Sunday, October 5, 2014

Content + Skill = 21st Century Student



What matters for students? How do teachers act as an example of someone who demonstrates 21st century skills?

Well, this answer is complex. As educators, we must know what the desired outcome should be for students. Before going any further, we must reflect, are these outcomes aligned with 21st century student/citizen?

Our desired outcome is a student who can intelligently take the academic content and apply it to all circumstances in life.

Once our outcome is crystal clear, the educators act as guides and show the steps to incorporate academic content, 21st century skills to their personal life and future career skills.

The only thing consistent is change, thus while teaching all the sciences, maths, world languages, arts, history, educators must be  infusing the importance skill of flexibility and adaptability!  "Only people who have the knowledge and skills to negotiate constant change and reinvent themselves for new situations will succeed." (Kay,year? pg. xvii) Sadly, Kay comments how these 21st century skills such as, innovation, creativity, critical thinking and problem solving are rarely incorporated into daily instruction.

Sheer rote memory based learning may get students good grades in grade-school and even up to college, but according to Kay, those skills will not make a student successful.
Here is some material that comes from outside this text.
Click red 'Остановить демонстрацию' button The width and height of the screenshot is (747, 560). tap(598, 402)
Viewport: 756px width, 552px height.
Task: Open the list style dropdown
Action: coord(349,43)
John Bransford, the coauthor of "How people learn" believes that rigor is not based in sharp memory or ability to regurgitate information said to students thousands of times, rather  the application " However, in the 21st century, the true test of  rigor is for students to be able to look at material they've never seen before and know what to do with it." ( Kay, year? pg. xxiv)


Lastly, Kay retells a conversation from a manager at Apple about expectations of the workers, "any employee who needs to be managed is no longer employable." (Kay, year?, pg. xxi)

Bottom line, we want students who KNOW how to think not WHAT to think!